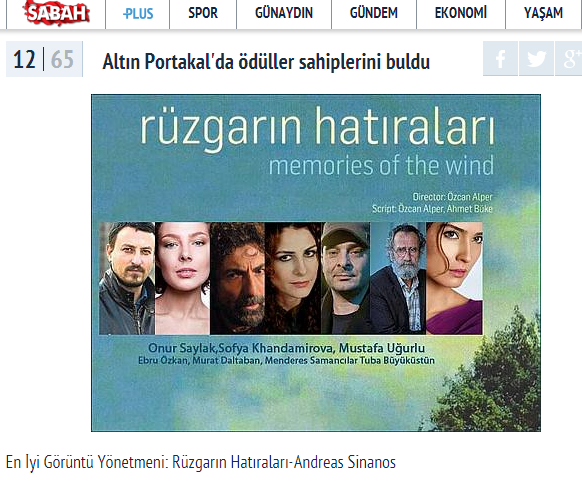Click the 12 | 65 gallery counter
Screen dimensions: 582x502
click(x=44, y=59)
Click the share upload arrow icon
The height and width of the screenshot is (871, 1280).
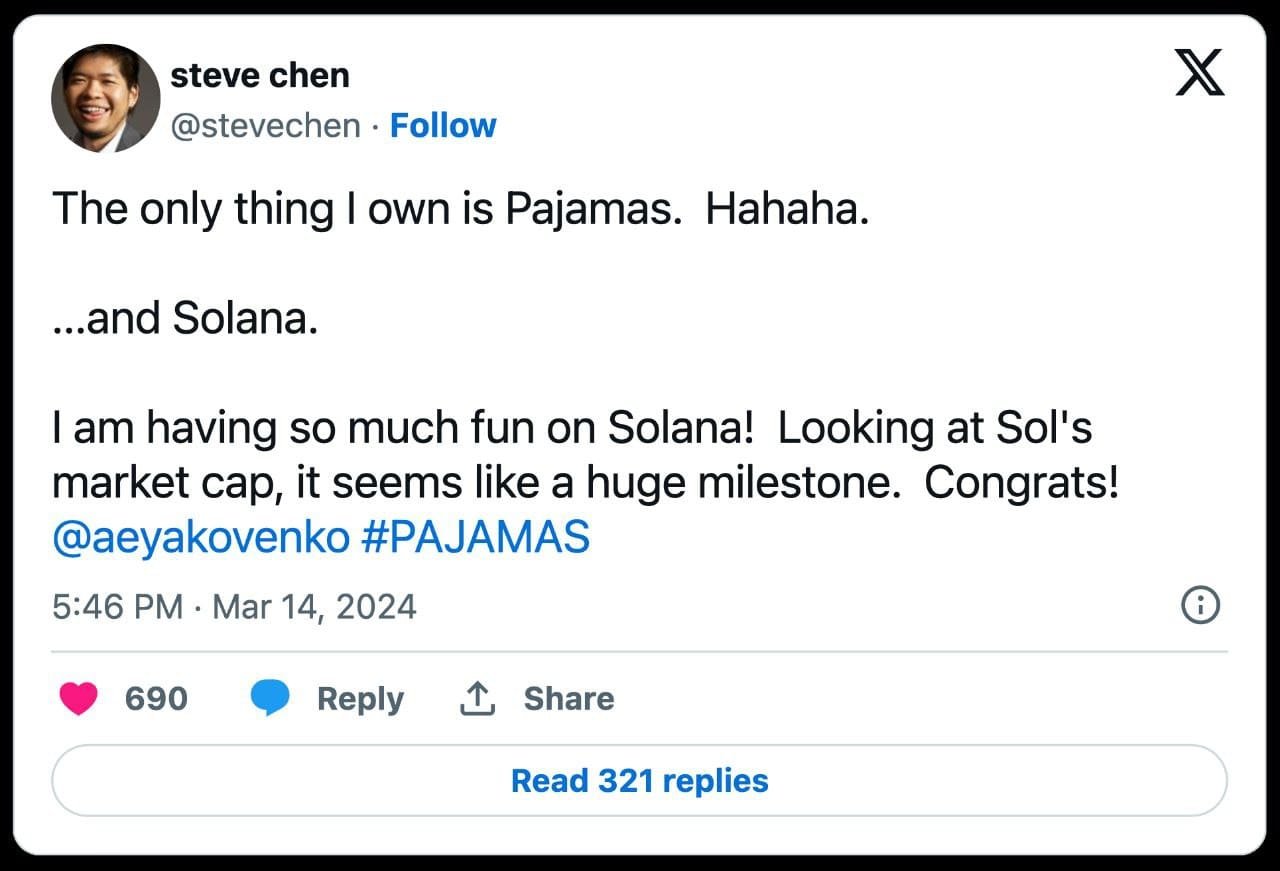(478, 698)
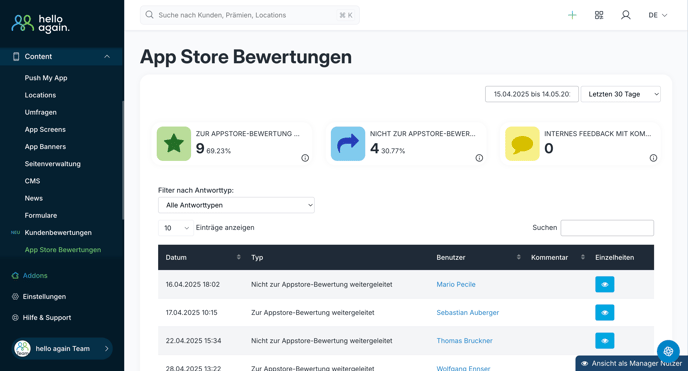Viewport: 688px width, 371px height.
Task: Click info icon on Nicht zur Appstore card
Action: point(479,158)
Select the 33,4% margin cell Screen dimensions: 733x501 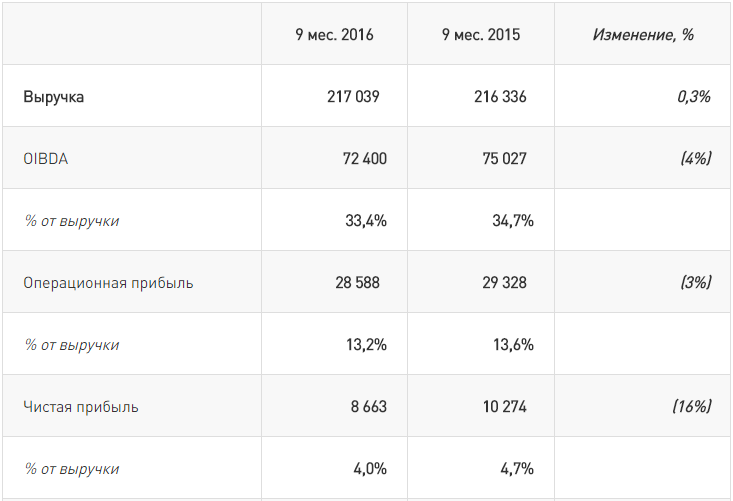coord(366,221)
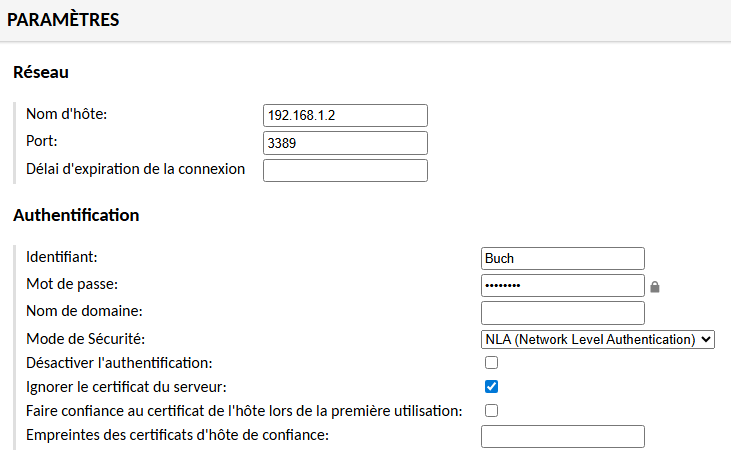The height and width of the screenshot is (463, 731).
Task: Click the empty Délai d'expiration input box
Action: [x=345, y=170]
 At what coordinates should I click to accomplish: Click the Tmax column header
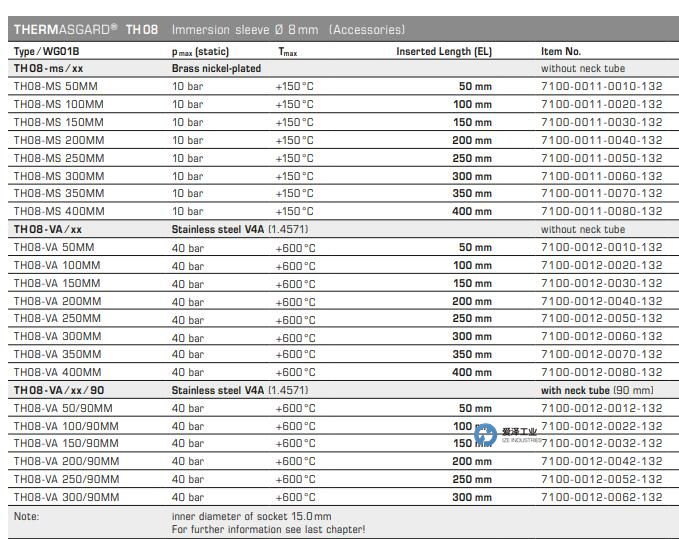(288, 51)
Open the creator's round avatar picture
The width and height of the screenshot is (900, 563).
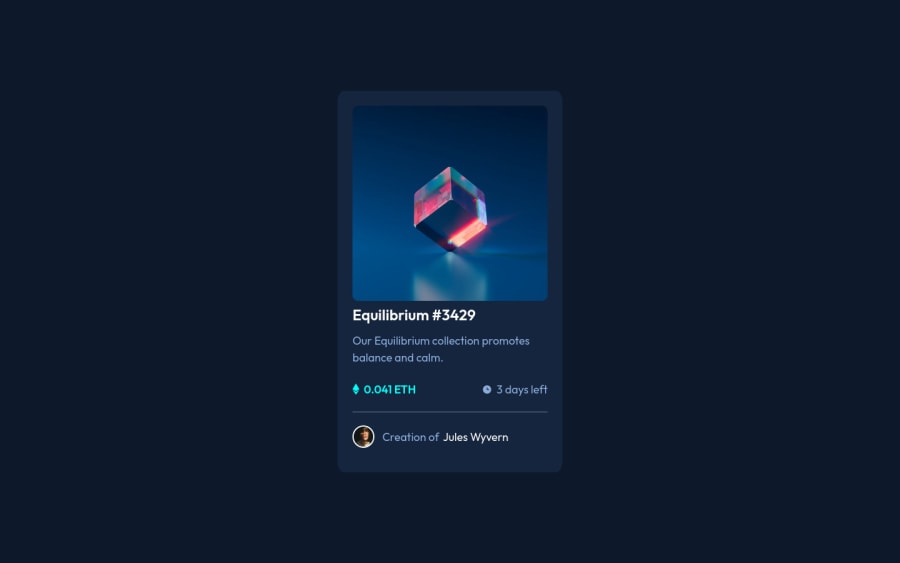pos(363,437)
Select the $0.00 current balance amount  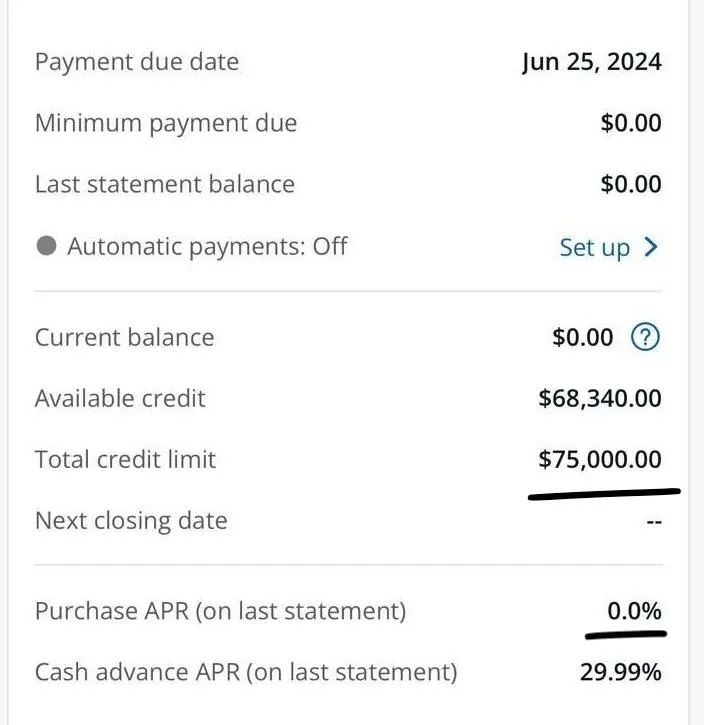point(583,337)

++++

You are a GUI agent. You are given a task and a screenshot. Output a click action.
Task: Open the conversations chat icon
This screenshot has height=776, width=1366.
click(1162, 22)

++++

Every line of the data above that includes "Open" should be listed.

Open the creator's round avatar picture
Task: Open the conversations chat icon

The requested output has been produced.